Bomb, Arrests and School Plot Unnerve Small Michigan City

New York Times, May 18, 1999
By Robyn Meredith

PORT HURON, Mich. -- A third of the desks sat empty Monday at Holland Woods Middle School because students and their parents were afraid of what evils might prowl the school grounds after a bomb was found and four boys were accused of planning a Colorado-style school massacre here.

In what may be the most serious threat of school violence since the deaths of 14 student and a teacher in Littleton, Colo. last month, four Holland Woods Middle School students -- aged 12 to 14 -- were arrested and charged with conspiracy to commit murder after they planned to imitate the Colorado shooting rampage, a school administrator said Monday. Two boys were arrested Wednesday and two were arrested Thursday. Hours after the last was in custody, a bomb was found outside the middle school the boys had allegedly planned to attack, he said.

The bomb was safely defused, and police are investigating whether there was a connection between the four boys who were arrested and the person who placed the bomb. Two 14-year-olds, Justin J. Schnepp and Jedaiah D. Zinzo, were charged as adults. A 12-year-old and a 13-year-old were charged as juveniles, and remained unidentified. The boys and their parents either declined to comment or could not be reached for comment. Police and prosecutors refused to release details about the boys' plans or the case.

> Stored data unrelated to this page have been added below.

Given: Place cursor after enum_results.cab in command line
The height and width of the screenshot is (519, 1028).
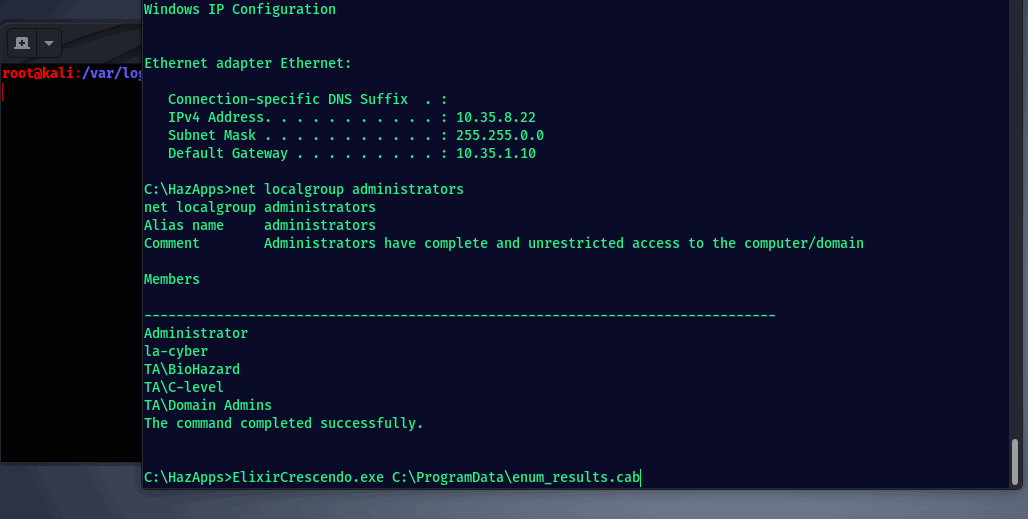Looking at the screenshot, I should (x=641, y=477).
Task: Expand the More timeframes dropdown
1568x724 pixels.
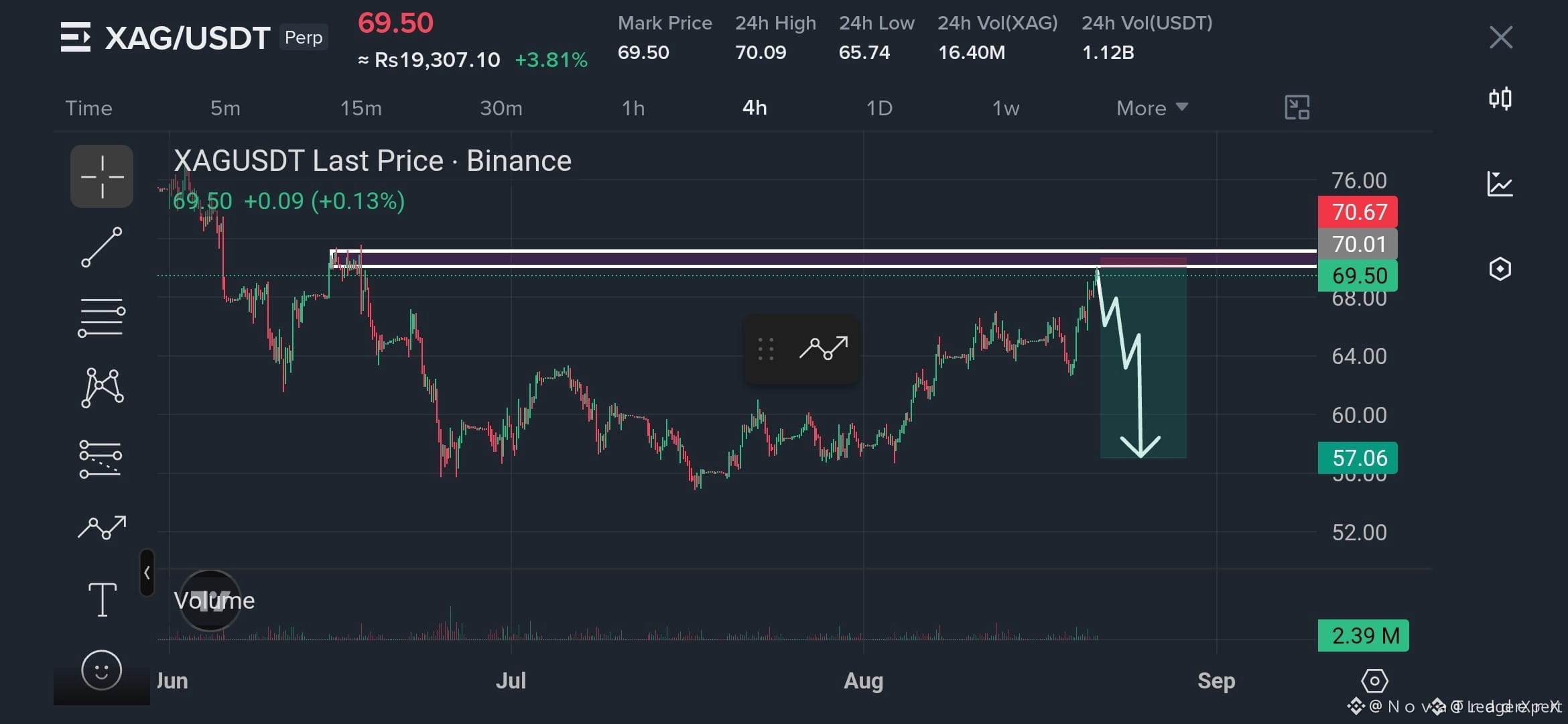Action: tap(1152, 108)
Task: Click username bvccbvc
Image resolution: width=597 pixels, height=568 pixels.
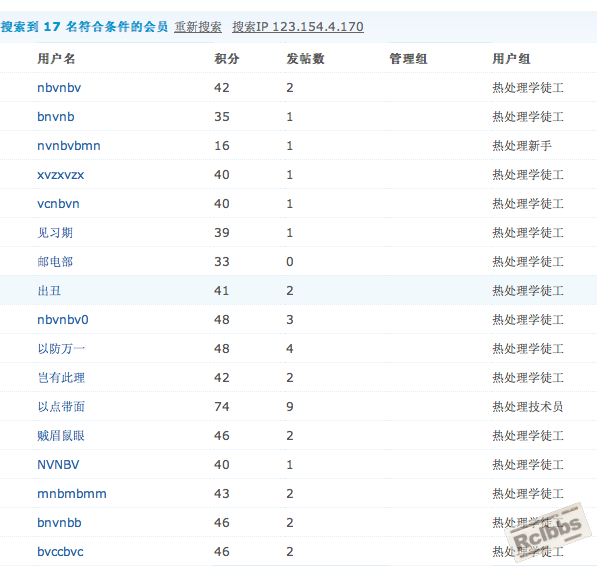Action: point(60,552)
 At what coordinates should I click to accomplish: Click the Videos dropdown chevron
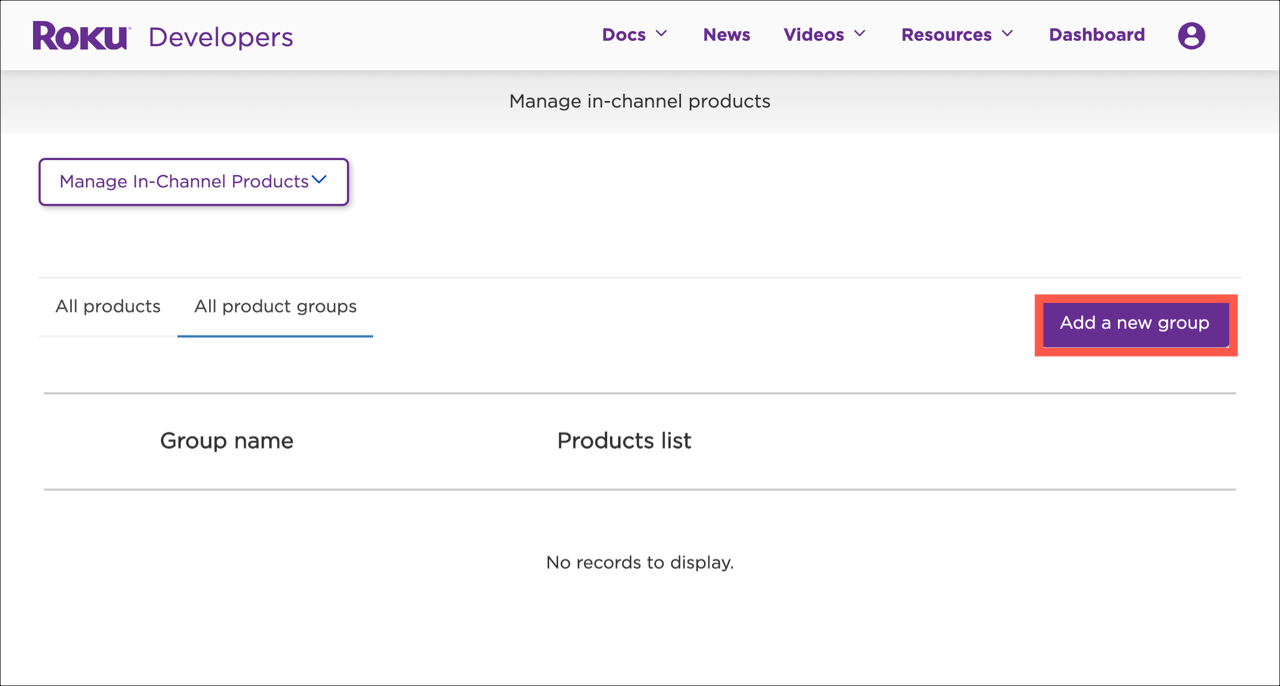[x=859, y=34]
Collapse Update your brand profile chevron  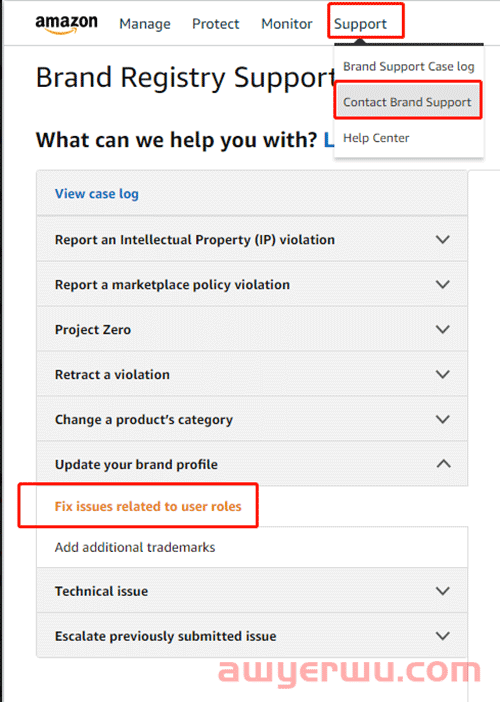point(443,464)
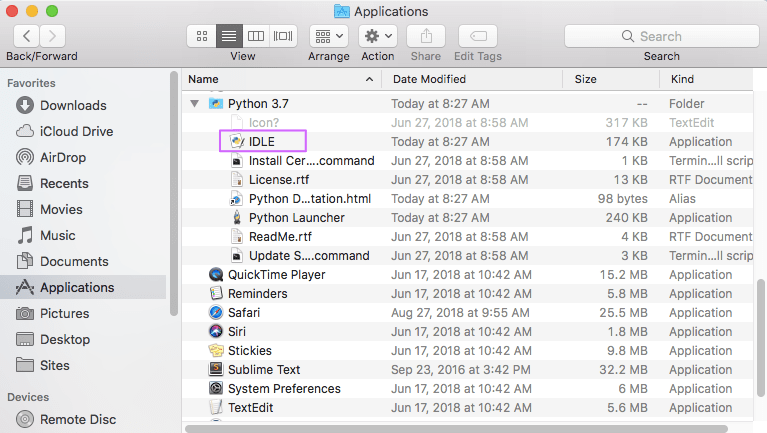767x433 pixels.
Task: Click the System Preferences icon
Action: [216, 389]
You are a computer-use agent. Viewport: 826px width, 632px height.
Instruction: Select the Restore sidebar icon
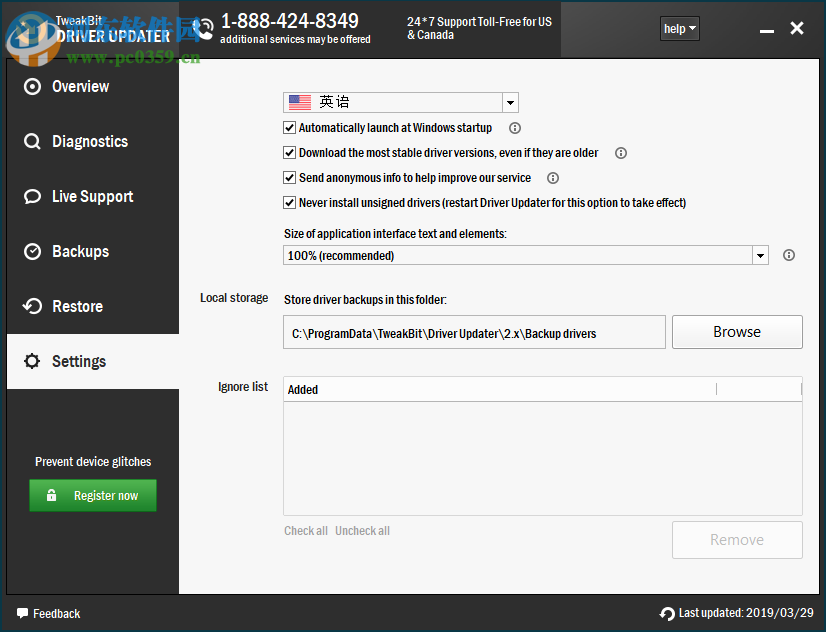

The plot seems to be inspired by the attack in Littleton, Colo. last month. "There's no question that it was tied to that," said Thomas C. Miller, the assistant schools superintendent.

Police said that residents remain anxious. "We don't have the person that placed the bomb in custody," so parents and students are worried, said Capt. Brian J. Moeller of the Port Huron police.

Parents said they were afraid to send their kids to school. Terrie Kendrick said she and her husband had come to the school Monday because "our daughter's in there." They would have kept her home, but she will qualify for a $5,000 college scholarship if she maintains her perfect attendance record through high school, Mrs. Kendrick said.

Their son is at home. "He's scared," said his father, Steve Kendrick. "A lot of kids are really scared here."

That's an unfamiliar feeling in this quiet midwestern city of 40,000. Holland Woods Middle School is in a bucolic middle class neighborhood a few blocks from a beach on the St. Clair River, which separates Port Huron and Canada. Students often gather there to watch the Great Lakes freighters pass so close it seems you could touch them from the shore.

The 23 schools in Port Huron were closed Friday as a precaution after the bomb was found, and Monday they reopened. At Holland Woods Middle School, police and parents guarded the entrances, backpacks were banned and bags were checked on entrance, but some said students who came to school were in good spirits. Colleen A. Reilly, 42, who has a sixth-grader at the school and who works in the cafeteria, said a couple of kids told her "it feels good to have the school back to normal." Normal it was: lunch was hot dogs, corn dogs, or fish patties with corn.

She said the four kids involved did not seem like troublemakers, and that the arrests here were unexpected. "It happens anyplace, I guess -- look at that little town in Colorado," she said, referring to Littleton.

There have been a number of school closings and even arrests because of threats to schools nationwide since last month's attack in Colorado. "It becomes very real and very easy for a student to make a threat and for school and law enforcement officials not to know whether it is a prank or it is a serious threat," said June Lane Arnette, associate director of the National School Safety Center in Westlake Village, Calif. "Our godsend right now is that the end of school is in sight," she said. Most classes end next month.

Elwood L. Brown, the St. Clair County prosecuting attorney, said it was not simply a case of kids making idle threats. "I wouldn't have charged them with the seriousness of the crime if it wasn't that serious."

But perhaps the Littleton killings inspired something else here: a girl who knew of the plans told school authorities, who alerted the police.

"She's a hero," said Miller, the assistant superintendent.


In the Dallas suburb of Allen, Texas, school officials who last week said they were suspending the final two weeks of classes after repeated bomb threats said students would return later this week for staggered classes. Officials said Sunday that they only wanted to confuse those calling in the threats and were not canceling the rest of the year outright. "There has been a lot of miscommunication," complained a parent, Scott Gleason. "If they weren't really closing down, why the heck did they let this get publicized for two solid days?"

In West Palm Beach, Fla., Saturday's prom at Palm Beach Lakes High School ended early when a nail-studded pipe bomb was found hidden inside an indoor tree planter by the hotel's ballroom entrance. Police with bomb-sniffing dogs found nothing after a search of the high school Monday and classes began on schedule.